Chair and Department of Toxicology, Medical University of Lublin, 20‑090 Lublin, Poland.
Department of Biological Bases of Animal Production, University of Life Sciences in Lublin, 20‑950 Lublin, Poland.
Mol Med Rep. 2019 Mar;19(3):2386-2396. doi: 10.3892/mmr.2019.9865. Epub 2019 Jan 15.
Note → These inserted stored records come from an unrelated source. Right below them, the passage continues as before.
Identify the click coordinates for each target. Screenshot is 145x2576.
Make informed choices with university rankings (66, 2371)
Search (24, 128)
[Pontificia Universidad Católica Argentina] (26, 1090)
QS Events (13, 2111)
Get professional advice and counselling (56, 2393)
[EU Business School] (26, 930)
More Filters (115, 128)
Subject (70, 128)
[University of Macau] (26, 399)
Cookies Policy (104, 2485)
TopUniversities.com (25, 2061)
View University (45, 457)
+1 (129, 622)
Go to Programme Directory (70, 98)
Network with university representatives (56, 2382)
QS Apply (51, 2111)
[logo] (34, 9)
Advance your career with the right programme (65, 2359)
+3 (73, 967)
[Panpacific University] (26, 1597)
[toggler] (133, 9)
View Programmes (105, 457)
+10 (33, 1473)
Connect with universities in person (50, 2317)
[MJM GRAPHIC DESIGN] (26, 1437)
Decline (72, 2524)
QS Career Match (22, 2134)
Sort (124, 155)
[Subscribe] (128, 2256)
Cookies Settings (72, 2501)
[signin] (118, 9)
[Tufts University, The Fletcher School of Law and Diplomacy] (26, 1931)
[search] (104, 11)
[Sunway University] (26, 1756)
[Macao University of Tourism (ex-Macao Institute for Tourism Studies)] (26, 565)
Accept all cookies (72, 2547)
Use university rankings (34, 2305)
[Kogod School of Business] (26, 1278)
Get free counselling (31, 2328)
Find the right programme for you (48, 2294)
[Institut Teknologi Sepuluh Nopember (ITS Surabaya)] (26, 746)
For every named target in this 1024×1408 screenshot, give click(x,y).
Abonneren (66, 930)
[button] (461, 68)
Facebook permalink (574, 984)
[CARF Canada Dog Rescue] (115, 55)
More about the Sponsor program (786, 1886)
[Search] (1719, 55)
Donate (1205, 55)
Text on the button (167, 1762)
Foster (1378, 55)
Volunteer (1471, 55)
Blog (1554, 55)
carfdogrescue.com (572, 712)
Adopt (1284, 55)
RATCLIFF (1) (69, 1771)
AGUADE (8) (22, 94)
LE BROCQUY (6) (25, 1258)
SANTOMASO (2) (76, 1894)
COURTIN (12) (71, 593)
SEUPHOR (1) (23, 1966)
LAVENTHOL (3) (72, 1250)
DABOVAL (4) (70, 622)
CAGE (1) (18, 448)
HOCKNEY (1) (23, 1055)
Brain metabolism is closely associated with neuronal activity and enables the accurate synthesis and function of neurotransmitters. Although previous studies have demonstrated that chronic stress is associated with the overproduction of reactive oxygen species (ROS), which leads to oxidative stress and the disruption of glucose metabolism, the molecular mechanisms and cerebral gluconeogenesis in depression have not yet been completely elucidated. In order to examine this subject, the present study evaluated changes in the expression of selected genes involved in the glycolytic pathway and the levels of glucogenic and neuroactive amino acids in the brain of rats exposed to chronic variable stress. Male Wistar rats (50‑55 days old, weighing 200‑250 g) were divided into two groups: control and stressed, and the rats in the stressed group were exposed to stress conditions for 40 days. Depressive‑like states were observed and recorded by measuring the body weight and forced swim test (FST). The mRNA levels of Slc2a3 (coding GLUT3) and Tfam (activator of mitochondrial transcription and a participant in mitochondrial genome replication) were markedly increased, while a decrease in the expression of Ldhb and GAPDH was also observed. These modifications were associated with the redirection of glucose metabolism to appropriate defensive pathways under chronic stress conditions, and an increased ability to maintain mitochondrial function as potential adaptive responses. A marked reduction of glucogenic and neuroactive amino acids levels indicate the support of energy metabolism by stimulation of the gluconeogenesis pathway. The findings of the present study provide a novel insight into the molecular and biochemical events that impact the development of depression under chronic stress conditions, and they may identify novel targets for therapeutic intervention.
大脑代谢与神经元活动密切相关,使神经递质的准确合成和功能成为可能。尽管先前的研究表明,慢性应激与活性氧(ROS)的过度产生有关,从而导致氧化应激和葡萄糖代谢紊乱,但抑郁症中的分子机制和脑糖异生尚未完全阐明。为了研究这一课题,本研究评估了慢性可变应激暴露的大鼠大脑中参与糖酵解途径的选定基因的表达变化以及生糖和神经活性氨基酸的水平。雄性 Wistar 大鼠(50-55 天大,体重 200-250g)分为两组:对照组和应激组,应激组大鼠接受应激处理 40 天。通过测量体重和强迫游泳试验(FST)观察和记录抑郁样状态。Slc2a3(编码 GLUT3)和 Tfam(线粒体转录激活因子和线粒体基因组复制的参与者)的 mRNA 水平明显增加,而 Ldhb 和 GAPDH 的表达减少。这些变化与葡萄糖代谢在慢性应激条件下向适当的防御途径重新定向有关,并且作为潜在的适应性反应,线粒体功能的维持能力增强。生糖和神经活性氨基酸水平的显著降低表明通过刺激糖异生途径来支持能量代谢。本研究的结果为慢性应激条件下影响抑郁症发展的分子和生化事件提供了新的见解,并可能确定治疗干预的新靶点。